Line by line, transcribe the data shown below.

[Input material]

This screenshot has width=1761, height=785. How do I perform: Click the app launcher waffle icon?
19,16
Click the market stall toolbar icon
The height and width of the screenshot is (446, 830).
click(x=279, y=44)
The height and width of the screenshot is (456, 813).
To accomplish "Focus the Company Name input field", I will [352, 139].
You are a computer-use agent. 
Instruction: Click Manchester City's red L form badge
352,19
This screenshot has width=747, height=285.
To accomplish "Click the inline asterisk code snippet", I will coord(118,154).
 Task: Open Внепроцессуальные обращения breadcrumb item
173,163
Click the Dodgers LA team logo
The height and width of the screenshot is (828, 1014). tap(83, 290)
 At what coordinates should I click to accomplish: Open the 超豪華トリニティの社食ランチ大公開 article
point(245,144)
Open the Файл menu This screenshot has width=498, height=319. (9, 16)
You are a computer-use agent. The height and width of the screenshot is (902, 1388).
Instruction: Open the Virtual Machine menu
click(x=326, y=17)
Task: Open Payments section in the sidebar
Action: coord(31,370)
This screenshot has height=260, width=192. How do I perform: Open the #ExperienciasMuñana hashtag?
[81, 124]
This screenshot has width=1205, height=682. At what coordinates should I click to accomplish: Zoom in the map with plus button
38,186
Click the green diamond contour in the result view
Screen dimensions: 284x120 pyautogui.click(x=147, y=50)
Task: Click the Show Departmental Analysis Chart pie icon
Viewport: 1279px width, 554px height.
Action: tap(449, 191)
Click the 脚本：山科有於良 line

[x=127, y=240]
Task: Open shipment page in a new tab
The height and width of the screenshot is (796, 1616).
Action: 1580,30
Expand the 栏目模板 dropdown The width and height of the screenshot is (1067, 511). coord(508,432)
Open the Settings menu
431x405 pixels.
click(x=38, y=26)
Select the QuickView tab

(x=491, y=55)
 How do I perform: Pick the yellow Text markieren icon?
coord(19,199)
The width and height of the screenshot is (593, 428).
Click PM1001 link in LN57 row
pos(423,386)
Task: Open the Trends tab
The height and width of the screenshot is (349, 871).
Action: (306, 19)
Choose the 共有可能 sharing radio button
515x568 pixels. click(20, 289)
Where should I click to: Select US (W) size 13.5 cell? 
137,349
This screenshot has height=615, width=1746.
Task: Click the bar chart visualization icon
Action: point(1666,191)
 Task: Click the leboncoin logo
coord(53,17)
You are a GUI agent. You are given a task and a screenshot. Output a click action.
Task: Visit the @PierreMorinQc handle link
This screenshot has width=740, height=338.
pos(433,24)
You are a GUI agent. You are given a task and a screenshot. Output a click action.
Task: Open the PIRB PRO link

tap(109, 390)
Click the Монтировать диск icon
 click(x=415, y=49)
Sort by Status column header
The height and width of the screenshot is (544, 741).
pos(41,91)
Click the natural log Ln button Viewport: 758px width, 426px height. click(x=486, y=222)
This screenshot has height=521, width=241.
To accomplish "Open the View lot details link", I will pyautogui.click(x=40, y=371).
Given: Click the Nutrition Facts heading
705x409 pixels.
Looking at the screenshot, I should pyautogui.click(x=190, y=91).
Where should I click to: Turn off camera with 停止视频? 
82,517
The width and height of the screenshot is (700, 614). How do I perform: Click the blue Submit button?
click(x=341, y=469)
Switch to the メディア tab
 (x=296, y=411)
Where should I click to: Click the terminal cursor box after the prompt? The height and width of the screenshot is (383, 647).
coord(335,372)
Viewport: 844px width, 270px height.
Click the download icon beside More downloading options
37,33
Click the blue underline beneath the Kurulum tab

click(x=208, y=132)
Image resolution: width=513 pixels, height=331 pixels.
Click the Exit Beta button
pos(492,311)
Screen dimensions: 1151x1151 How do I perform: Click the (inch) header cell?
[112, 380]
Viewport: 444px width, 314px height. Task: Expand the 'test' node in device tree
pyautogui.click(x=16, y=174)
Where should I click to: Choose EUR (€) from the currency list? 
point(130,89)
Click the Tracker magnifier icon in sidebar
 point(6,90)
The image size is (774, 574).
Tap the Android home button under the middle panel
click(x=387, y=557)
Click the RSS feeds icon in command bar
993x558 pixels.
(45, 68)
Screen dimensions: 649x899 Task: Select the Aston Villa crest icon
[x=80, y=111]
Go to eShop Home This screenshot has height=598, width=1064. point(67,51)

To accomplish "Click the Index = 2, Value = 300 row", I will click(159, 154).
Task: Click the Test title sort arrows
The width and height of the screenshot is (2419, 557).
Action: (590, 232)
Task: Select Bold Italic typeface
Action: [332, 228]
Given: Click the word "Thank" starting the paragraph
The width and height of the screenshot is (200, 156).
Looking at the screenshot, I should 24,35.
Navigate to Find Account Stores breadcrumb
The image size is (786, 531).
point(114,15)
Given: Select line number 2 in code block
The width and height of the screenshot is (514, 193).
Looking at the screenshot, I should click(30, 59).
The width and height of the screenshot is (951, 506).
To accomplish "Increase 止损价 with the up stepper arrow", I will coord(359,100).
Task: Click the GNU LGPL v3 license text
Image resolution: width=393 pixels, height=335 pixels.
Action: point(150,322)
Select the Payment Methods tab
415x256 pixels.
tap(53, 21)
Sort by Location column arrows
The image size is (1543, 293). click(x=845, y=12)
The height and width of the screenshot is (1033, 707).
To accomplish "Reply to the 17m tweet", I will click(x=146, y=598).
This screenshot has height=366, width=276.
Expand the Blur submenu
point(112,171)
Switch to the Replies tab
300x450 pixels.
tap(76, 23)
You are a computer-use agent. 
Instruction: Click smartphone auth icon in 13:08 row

[/Input material]

Answer to the problem
This screenshot has width=1761, height=785. How do I perform: Click the app launcher waffle icon?
19,16
Click the market stall toolbar icon
The height and width of the screenshot is (446, 830).
click(x=279, y=44)
The height and width of the screenshot is (456, 813).
To accomplish "Focus the Company Name input field", I will [352, 139].
You are a computer-use agent. 
Instruction: Click Manchester City's red L form badge
352,19
This screenshot has width=747, height=285.
To accomplish "Click the inline asterisk code snippet", I will coord(118,154).
 Task: Open Внепроцессуальные обращения breadcrumb item
173,163
Click the Dodgers LA team logo
The height and width of the screenshot is (828, 1014). tap(83, 290)
 At what coordinates should I click to accomplish: Open the 超豪華トリニティの社食ランチ大公開 article
point(245,144)
Open the Файл menu This screenshot has width=498, height=319. (9, 16)
You are a computer-use agent. The height and width of the screenshot is (902, 1388).
Instruction: Open the Virtual Machine menu
click(x=326, y=17)
Task: Open Payments section in the sidebar
Action: coord(31,370)
This screenshot has height=260, width=192. How do I perform: Open the #ExperienciasMuñana hashtag?
[81, 124]
This screenshot has width=1205, height=682. At what coordinates should I click to accomplish: Zoom in the map with plus button
38,186
Click the green diamond contour in the result view
Screen dimensions: 284x120 pyautogui.click(x=147, y=50)
Task: Click the Show Departmental Analysis Chart pie icon
Viewport: 1279px width, 554px height.
Action: tap(449, 191)
Click the 脚本：山科有於良 line

[x=127, y=240]
Task: Open shipment page in a new tab
The height and width of the screenshot is (796, 1616).
Action: 1580,30
Expand the 栏目模板 dropdown The width and height of the screenshot is (1067, 511). coord(508,432)
Open the Settings menu
431x405 pixels.
click(x=38, y=26)
Select the QuickView tab

(x=491, y=55)
 How do I perform: Pick the yellow Text markieren icon?
coord(19,199)
The width and height of the screenshot is (593, 428).
Click PM1001 link in LN57 row
pos(423,386)
Task: Open the Trends tab
The height and width of the screenshot is (349, 871).
Action: (306, 19)
Choose the 共有可能 sharing radio button
515x568 pixels. click(20, 289)
Where should I click to: Select US (W) size 13.5 cell? 
137,349
This screenshot has height=615, width=1746.
Task: Click the bar chart visualization icon
Action: point(1666,191)
 Task: Click the leboncoin logo
coord(53,17)
You are a GUI agent. You are given a task and a screenshot. Output a click action.
Task: Visit the @PierreMorinQc handle link
This screenshot has width=740, height=338.
pos(433,24)
You are a GUI agent. You are given a task and a screenshot. Output a click action.
Task: Open the PIRB PRO link

tap(109, 390)
Click the Монтировать диск icon
 click(x=415, y=49)
Sort by Status column header
The height and width of the screenshot is (544, 741).
pos(41,91)
Click the natural log Ln button Viewport: 758px width, 426px height. click(x=486, y=222)
This screenshot has height=521, width=241.
To accomplish "Open the View lot details link", I will pyautogui.click(x=40, y=371).
Given: Click the Nutrition Facts heading
705x409 pixels.
Looking at the screenshot, I should pyautogui.click(x=190, y=91).
Where should I click to: Turn off camera with 停止视频? 
82,517
The width and height of the screenshot is (700, 614). How do I perform: Click the blue Submit button?
click(x=341, y=469)
Switch to the メディア tab
 (x=296, y=411)
Where should I click to: Click the terminal cursor box after the prompt? The height and width of the screenshot is (383, 647).
coord(335,372)
Viewport: 844px width, 270px height.
Click the download icon beside More downloading options
37,33
Click the blue underline beneath the Kurulum tab

click(x=208, y=132)
Image resolution: width=513 pixels, height=331 pixels.
Click the Exit Beta button
pos(492,311)
Screen dimensions: 1151x1151 How do I perform: Click the (inch) header cell?
[112, 380]
Viewport: 444px width, 314px height. Task: Expand the 'test' node in device tree
pyautogui.click(x=16, y=174)
Where should I click to: Choose EUR (€) from the currency list? 
point(130,89)
Click the Tracker magnifier icon in sidebar
 point(6,90)
The image size is (774, 574).
Tap the Android home button under the middle panel
click(x=387, y=557)
Click the RSS feeds icon in command bar
993x558 pixels.
(45, 68)
Screen dimensions: 649x899 Task: Select the Aston Villa crest icon
[x=80, y=111]
Go to eShop Home This screenshot has height=598, width=1064. point(67,51)

To accomplish "Click the Index = 2, Value = 300 row", I will click(159, 154).
Task: Click the Test title sort arrows
The width and height of the screenshot is (2419, 557).
Action: (590, 232)
Task: Select Bold Italic typeface
Action: [332, 228]
Given: Click the word "Thank" starting the paragraph
The width and height of the screenshot is (200, 156).
Looking at the screenshot, I should 24,35.
Navigate to Find Account Stores breadcrumb
The image size is (786, 531).
point(114,15)
Given: Select line number 2 in code block
The width and height of the screenshot is (514, 193).
Looking at the screenshot, I should click(30, 59).
The width and height of the screenshot is (951, 506).
To accomplish "Increase 止损价 with the up stepper arrow", I will coord(359,100).
Task: Click the GNU LGPL v3 license text
Image resolution: width=393 pixels, height=335 pixels.
Action: point(150,322)
Select the Payment Methods tab
415x256 pixels.
tap(53, 21)
Sort by Location column arrows
The image size is (1543, 293). click(x=845, y=12)
The height and width of the screenshot is (1033, 707).
To accomplish "Reply to the 17m tweet", I will click(x=146, y=598).
This screenshot has height=366, width=276.
Expand the Blur submenu
point(112,171)
Switch to the Replies tab
300x450 pixels.
tap(76, 23)
You are a computer-use agent. 
Instruction: Click smartphone auth icon in 13:08 row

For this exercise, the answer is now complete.